SILA SELANGKAH

Started by Lily W, 23 August 2007, 05:53:35 PM

Previous topic - Next topic

0 Members and 1 Guest are viewing this topic.

Lily W

SILA SELANGKAH

   Seseorang telah menginsyafi kebiasaan mencuri yang dipunyai. Ingin melepaskan, tidak mengulangi kembali. Tetapi rasanya sangat sukar. Berkali-kali ia gagal mencegah diri.
   Banyak lagi kebiasaan-kebiasaan kurang baik lainnya yang suatu ketika sering dikatakan sifat bagi seseorang. Dikatakan sifat karena kebiasaan itu seolah-olah mempunyai kekuatan yang sangat besar yang sukar dilemahkan.
   Seorang anak dididik mempunyai kebiasaan hidup bersih, suatu ketika melihat benda yang sangat menarik, milik  orang lain dan ditinggalkan. Timbul dalam pikirannya  kehendak mencuri, karena kondisi cukup memungkinkan. Dalam beberapa detik anak ini menimbang-nimbang. Antara ingin mengambil dan mencuri merupakan perbuatan tercela. Bila faktor-faktor lain cukup kuat, dan pikiran bersih kurang mampu melemahkan, akhirnya anak ini memutuskan mencuri. Mencuri untuk pertama kali. Semua pengalaman pada saat itu menjadikan buah ingatan tertentu baginya. Bila suati ketika untuk kedua kalinya ia melihat benda yang lebih menarik lagi, yang mempunyai kondisi sama dengan peristiwa pertama; akan cepat sekali timbul kehendak mencuri. Lebih cepat dari yang pertama. Disusul kemudian dengan menimbang-nimbang antara mengambil dan mencuri sebagai perbuatan rendah. Namun dalam menimbang-nimbang sekarang ini, buah ingatan mencuri yang pertama ikut menjadi pendorong. Ia memerlukan waktu relative lebih pendek. Dan keputusan mencuri akan cepat dilakukan. Sekarang untuk kedua kalinya ia mencuri. Buah ingatan mencuri dengan segala rangkaiannya lebih dipertebal lagi. Dorongan mencuri lebih mempunyai bobot. Peristiwa mencuri untuk yang kesekian kalinya akan lebih mudah lagi dilakukan. Pikiran bersih yang dipunyai lebih lemah.
•••
KETENTUAN TUGAS
Kutiplah kata demi kata bagian tulisan tentang kebiasaan mencuri di atas, dimulai dari "Seseorang telah menginsyafi" dan berakhir pada "yang sukar dilemahkan.".

DATA YANG DIBERIKAN
•••
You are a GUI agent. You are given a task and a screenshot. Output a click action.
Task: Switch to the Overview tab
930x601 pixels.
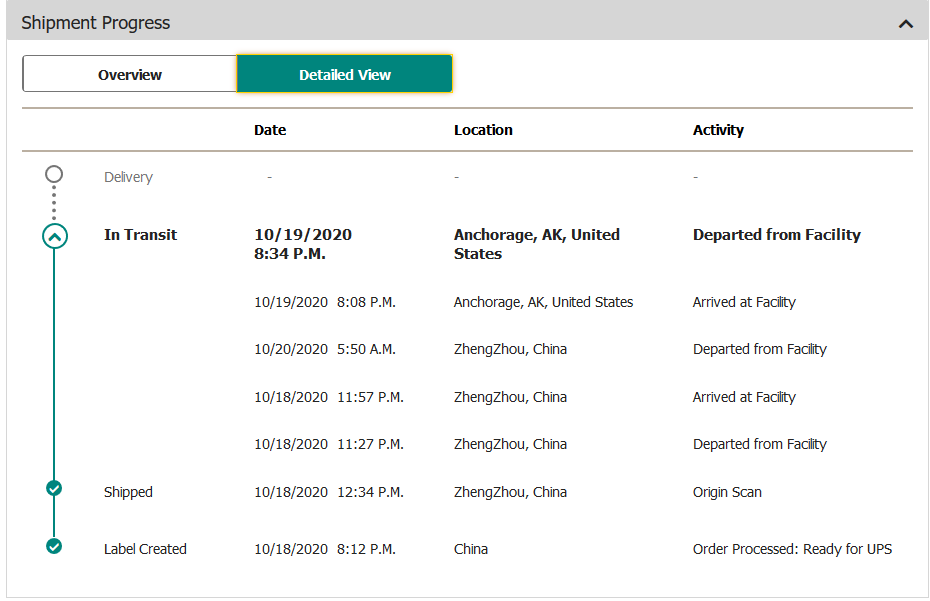point(129,74)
•••
JAWABAN LENGKAP
Seseorang telah menginsyafi kebiasaan mencuri yang dipunyai. Ingin melepaskan, tidak mengulangi kembali. Tetapi rasanya sangat sukar. Berkali-kali ia gagal mencegah diri.
   Banyak lagi kebiasaan-kebiasaan kurang baik lainnya yang suatu ketika sering dikatakan sifat bagi seseorang. Dikatakan sifat karena kebiasaan itu seolah-olah mempunyai kekuatan yang sangat besar yang sukar dilemahkan.